Location
- 37 Seokcheon-ro 209 Gyeonggi-do Bucheon South Korea

Information
- Other name: 경예
- Type: Public High School
- Motto: 아름다움을 지향하는 창조하는 삶 (Creative Lives, Towards the Beauty)
- Established: 2002
- Authority: Gyeonggi Provincial Office of Education
- Principal: Park Kyung Hee
- Teaching staff: 68 (2020)
- Enrollment: 709 (2020)
- School fees: 4,376,000 KRW (2018)

= Gyeonggi Arts High School =

Gyeonggi Arts High School, also known by the abbreviation Gyeonggi Yego is a public high school located in Bucheon, South Korea. It is the only publicly-funded high school among art high schools located in Gyeonggi-do and has a dormitory that can accommodate over 200 people.

== Academics ==
It provides curriculum for a total of 4 arts fields, and the number of recruitment varies depending on the department. The music department is divided into detailed majors according to the musical instrument, and the art department can choose one of four major majors during the semester: Western Painting, Korean Painting, Sculpture, and Design. The Department of Theatre and Film, from 2009, is subdivided into acting majors and film majors. The department of Animation and Cartoon has several preparatory classes for students majoring in animation, as well as for those who aim to study abroad in Japan and France.

The school annually hold a musical event (Co-created by the entire students) and a graduation exhibition (Department of Visual Arts). In 2020, the school announced its first ‘online performance’ due to the COVID-19 pandemic. The orchestra regularly perform throughout the academic year.
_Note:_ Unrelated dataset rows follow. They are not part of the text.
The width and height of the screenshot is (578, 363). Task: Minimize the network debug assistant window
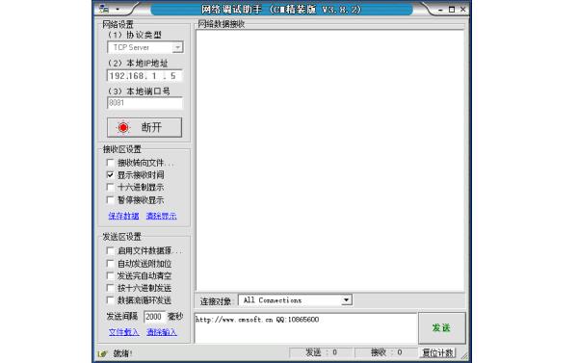440,10
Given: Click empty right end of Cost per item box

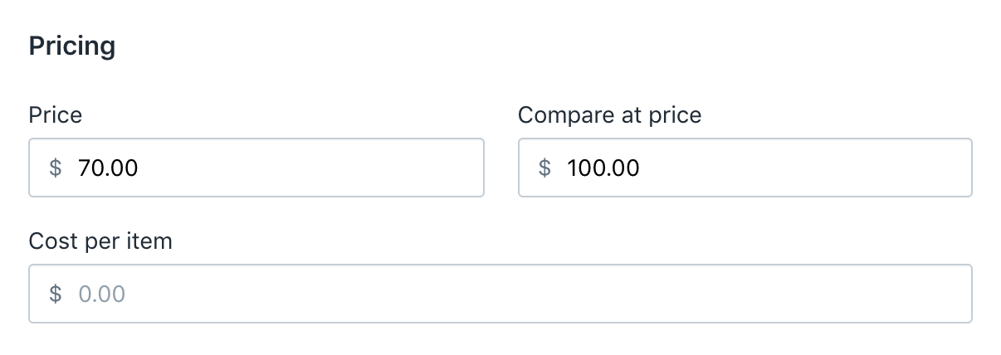Looking at the screenshot, I should (x=938, y=294).
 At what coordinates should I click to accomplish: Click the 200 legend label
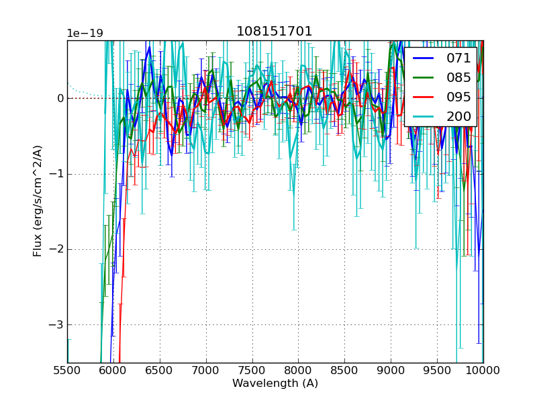tap(458, 116)
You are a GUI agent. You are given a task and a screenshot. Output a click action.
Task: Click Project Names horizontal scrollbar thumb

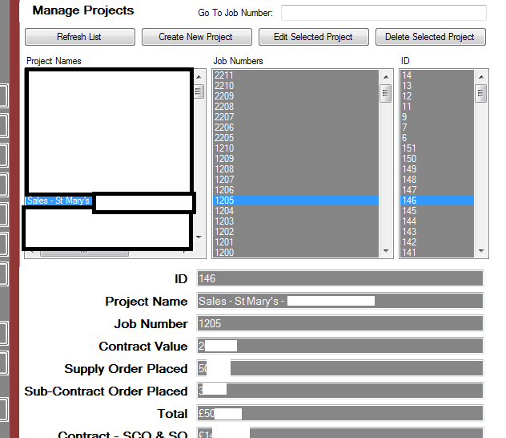pos(84,252)
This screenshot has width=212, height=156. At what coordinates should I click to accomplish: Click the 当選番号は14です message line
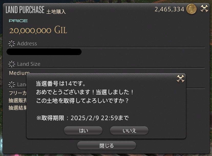tap(61, 84)
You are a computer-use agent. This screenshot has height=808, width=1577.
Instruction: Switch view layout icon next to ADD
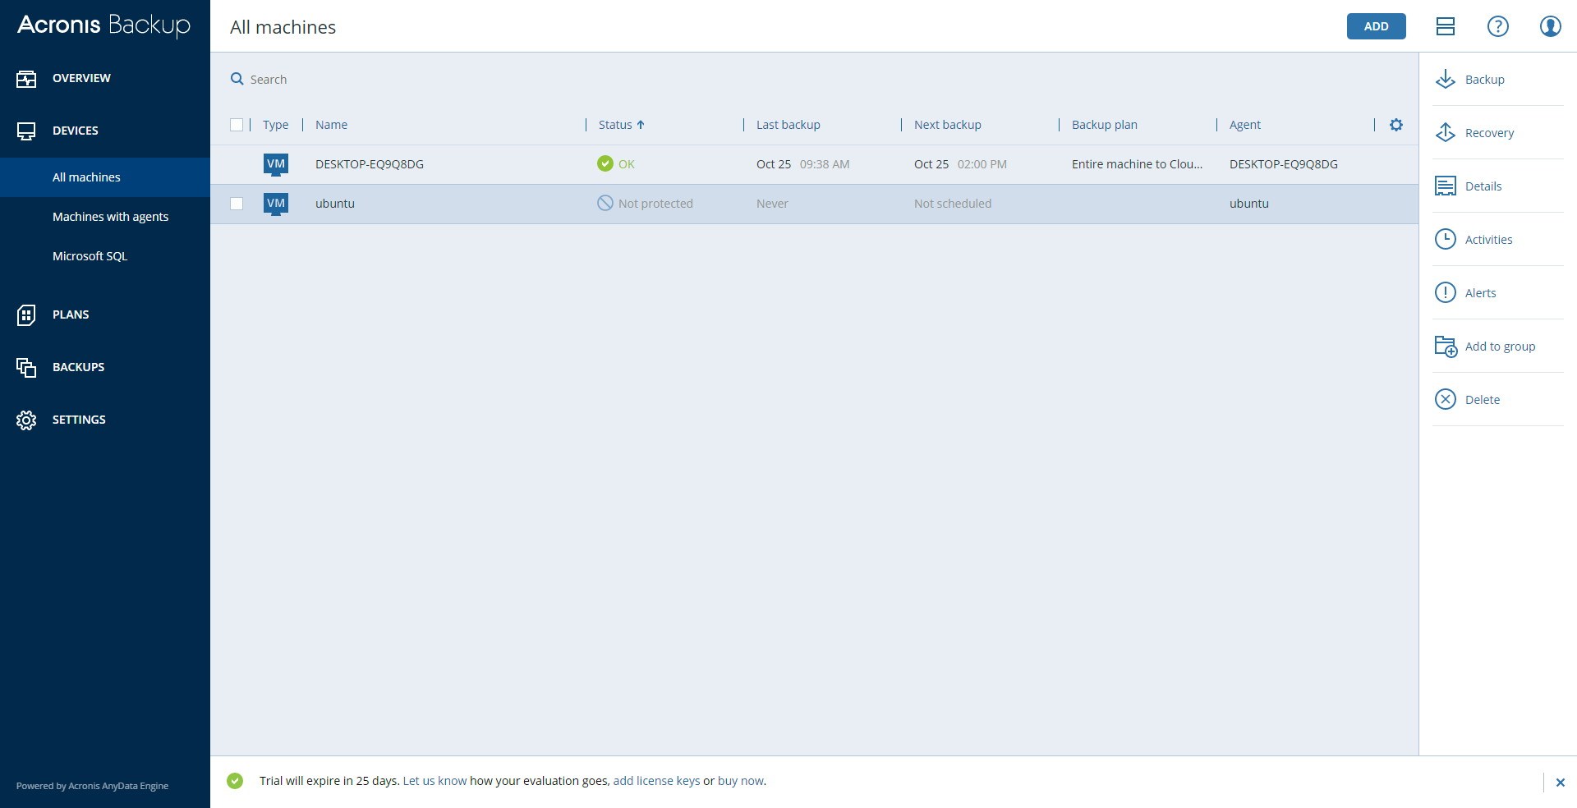(1446, 26)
Majority of recent graduates are continuing their study in Korean or overseas universities, including SNU, Hongik University, and Kyung Hee University.

=== Organisation ===

- Department of Animation & Cartoon

- Department of Classical Music, consists of Gyeonggi Arts High School Orchestra & Choir
- Department of Film & Theatre
- Department of Visual Arts

=== Academic affiliation ===
In February 2017, the school signed a MOU with Lam Tai Fai College in Hong Kong, and have agreed to offer exchange programmes for students and staff to increase knowledge and cultural appreciation.

== Gyeonggi Art Hall ==
Gyeonggi Art Hall is home for the school's orchestra & choir, and the department of theatre. The building has 4 floors and consists of 2 training rooms and a concert hall with 572 seats in total.

== In media ==
In 2015, a South Korean reality show Welcome Back to School aired several episodes filmed in Gyeonggi Arts High School. The episodes features celebrities such as Lee Tae-min of Shinee and Seulgi of Red Velvet. One of the cast members, Jo Young-nam, donated 5 Million South Korean won, to establish a scholarship fund for the students.